→ About this exercise:
Everything from the line with "Task: Collapse the" to the final line of the entries, both included, should be restated word for word; please omit the pictures.

→ Supplied material:
_ _ _ _ _ _ _

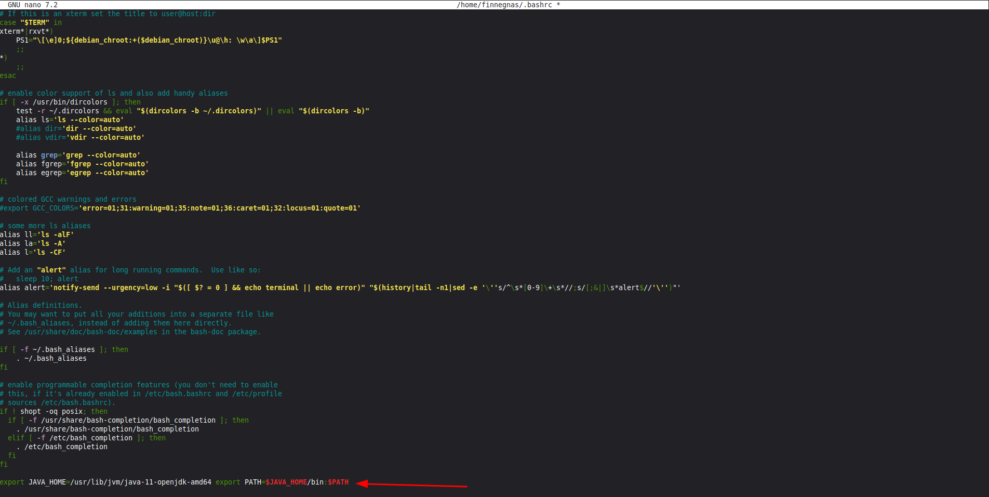The height and width of the screenshot is (497, 989).
Task: Click the ". ~/.bash_aliases" source line
Action: pos(51,358)
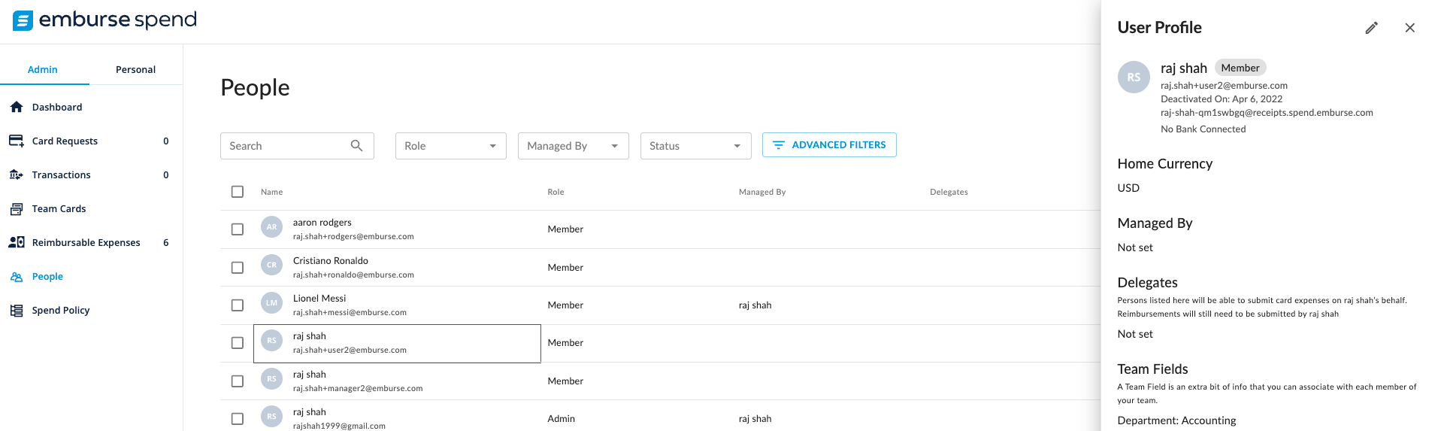Click the Team Cards icon in sidebar
Screen dimensions: 1432x431
point(17,208)
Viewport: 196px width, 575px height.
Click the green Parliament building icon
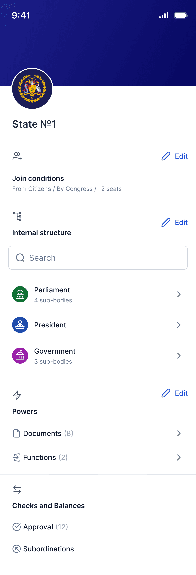(20, 294)
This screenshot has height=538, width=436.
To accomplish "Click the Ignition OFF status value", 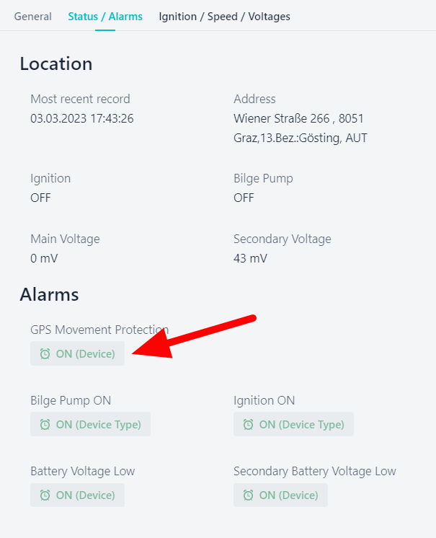I will [x=40, y=198].
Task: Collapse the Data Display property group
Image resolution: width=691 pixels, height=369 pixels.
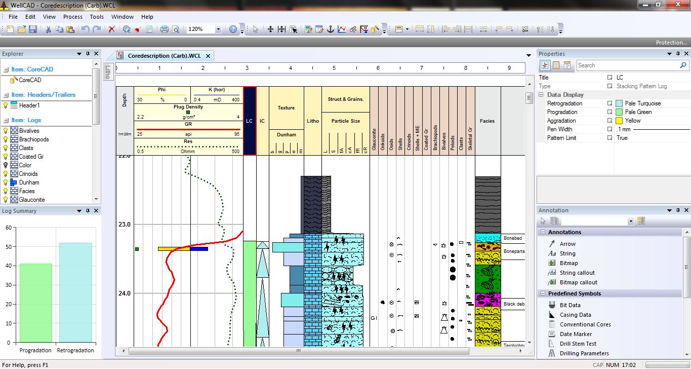Action: coord(540,94)
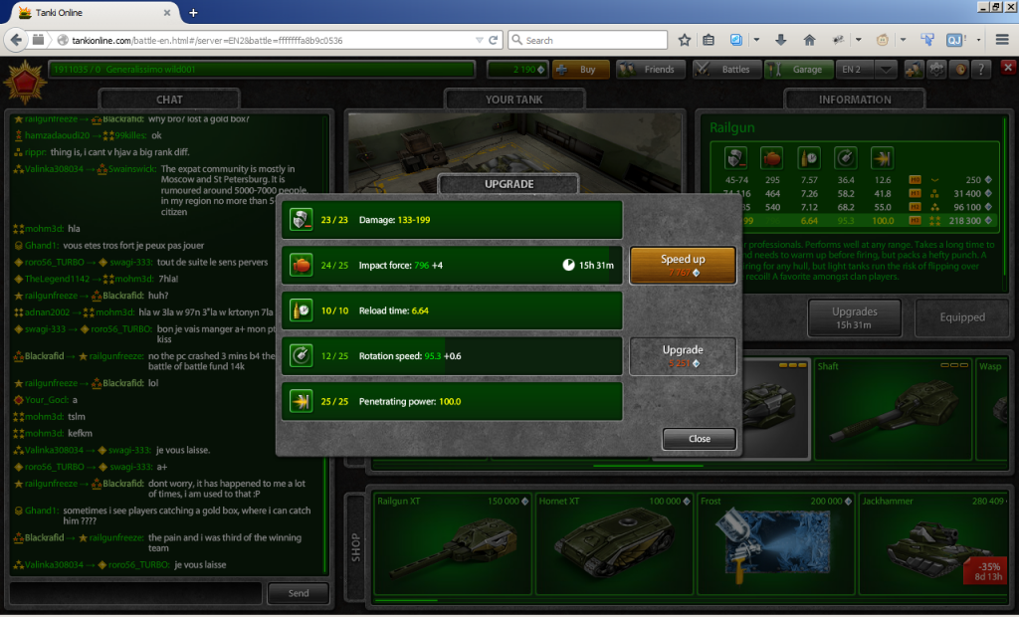The height and width of the screenshot is (617, 1019).
Task: Click the Damage stat icon in upgrade dialog
Action: point(299,220)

_ _ _ _ _ _ _

→ Task response:
Task: Collapse the Data Display property group
Image resolution: width=691 pixels, height=369 pixels.
Action: coord(540,94)
The height and width of the screenshot is (617, 1019).
Task: Click the Damage stat icon in upgrade dialog
Action: point(299,220)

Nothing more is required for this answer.